The new full-service airline – which will compete with Jet Airways India and Air India Ltd. – should have up to five Airbus 320 single-aisle jets by December, Phee Teik Yeoh, chief executive of Tata SIA Airlines Ltd. said at a news conference.

He said the plan is to increase the fleet size to 20 planes in five years – which would include seven A320-200 planes and 13 A320neo jets.

“We believe that there is an immense potential in the aviation sector in India,” Yeoh said.

The name Vistara is derived from the Sanskrit word Vistaar, which means limitless expanse, the company said. Its logo is built around an eight-pointed star which the company said is a symbol of the unbounded universe.

Tata SIA Airlines is owned 51 per cent by Tata Sons, and the remainder by Singapore Airlines.

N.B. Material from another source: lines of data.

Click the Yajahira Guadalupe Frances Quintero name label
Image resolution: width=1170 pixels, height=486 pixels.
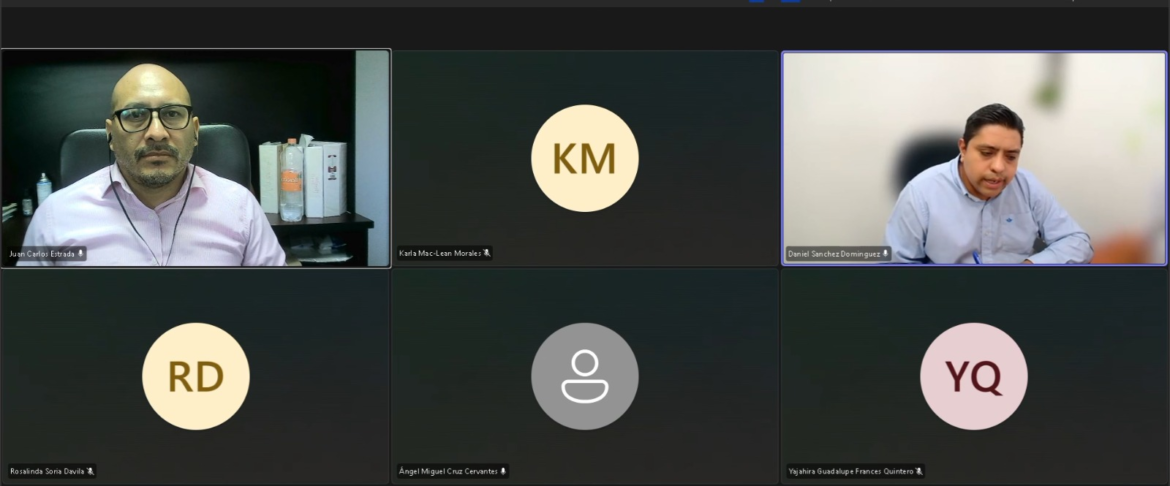851,471
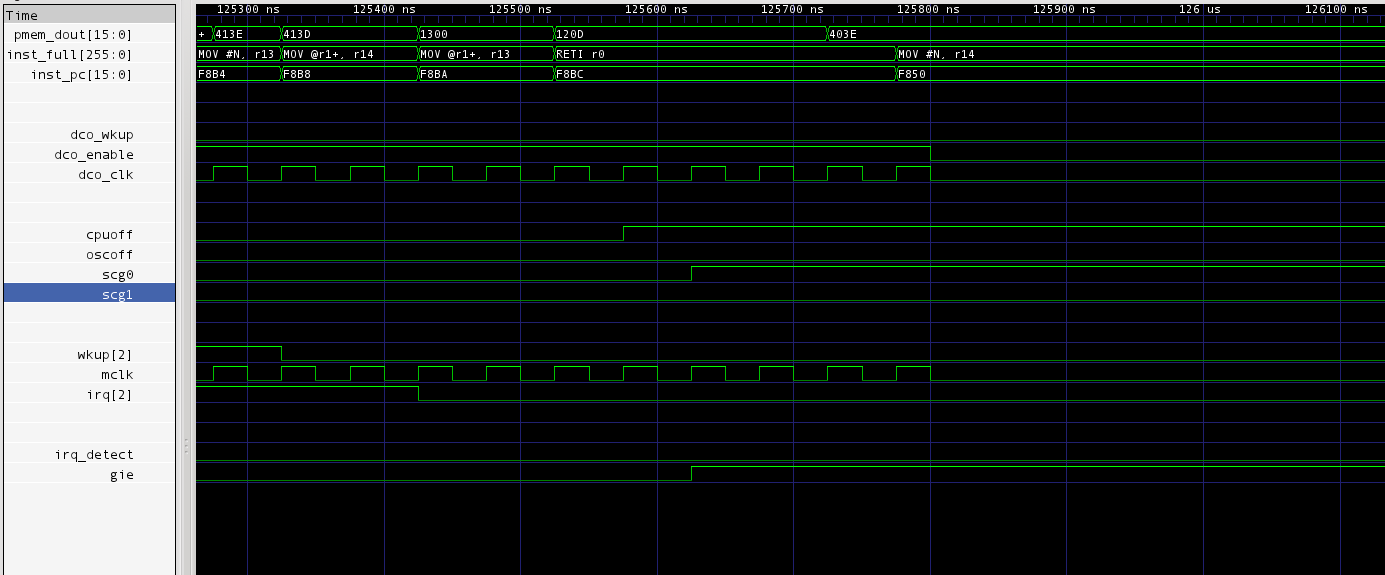This screenshot has height=575, width=1385.
Task: Select the irq_detect signal name
Action: [x=94, y=454]
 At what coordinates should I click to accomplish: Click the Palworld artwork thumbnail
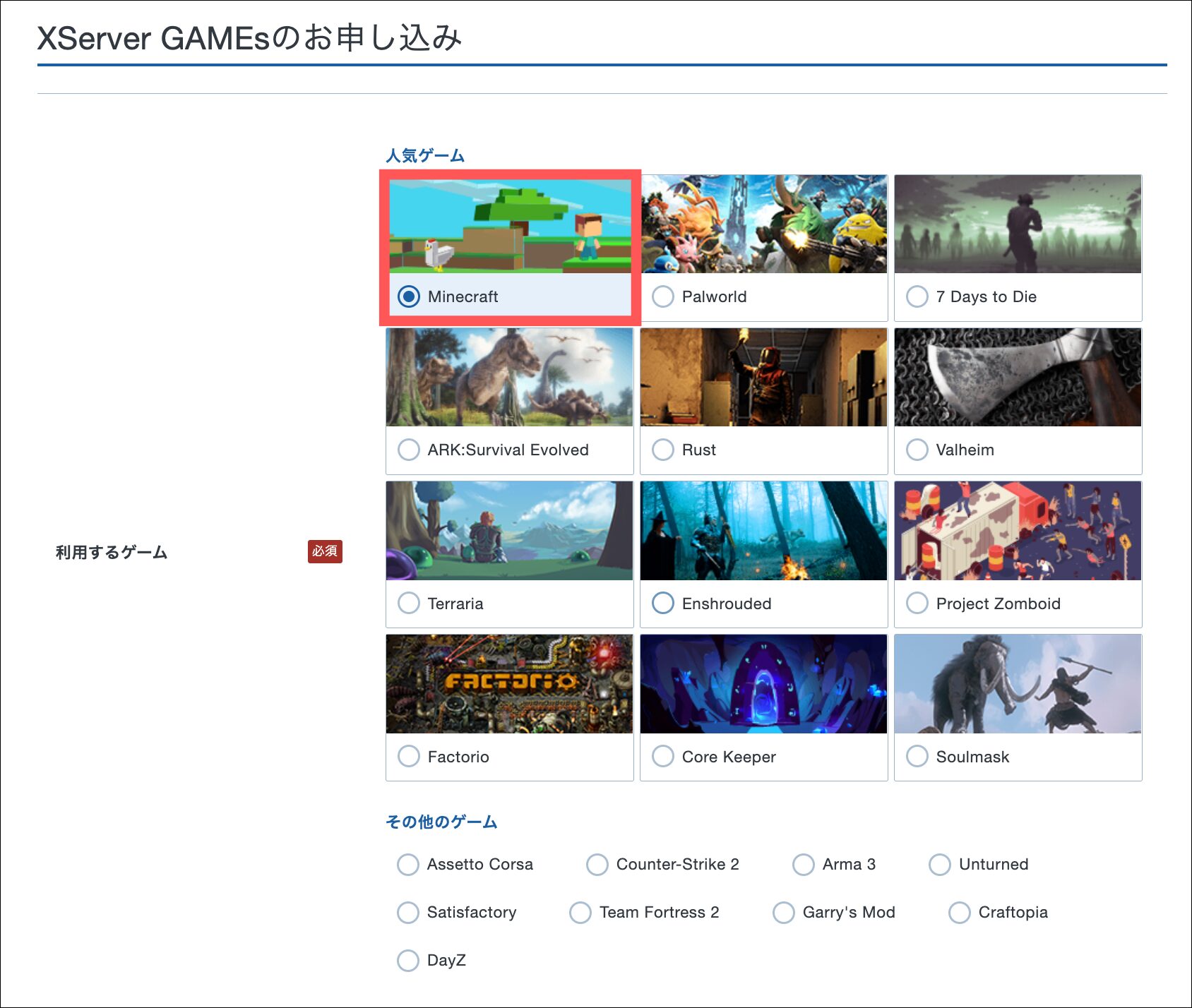[763, 224]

Tata has another new airline, AirAsia India Pvt., a joint venture of Malaysia’s AirAsia and India’s Telestra Tradeplace which started offering flights in June.

The entry of Vistara comes as most airlines in India are losing money because of rising fuel prices, high airport charges and intense competition that hasn’t allowed to them to increase fares.

Despite the current challenges, companies and analysts predict that Asia’s third-largest economy will grow to become one of the biggest aviation markets in the world by 2020.

“We are confident about the timing of the launch of this joint venture and it will stimulate demand,” said Mukund Rajan, member of the group executive council of Tata Sons, and director of Tata SIA.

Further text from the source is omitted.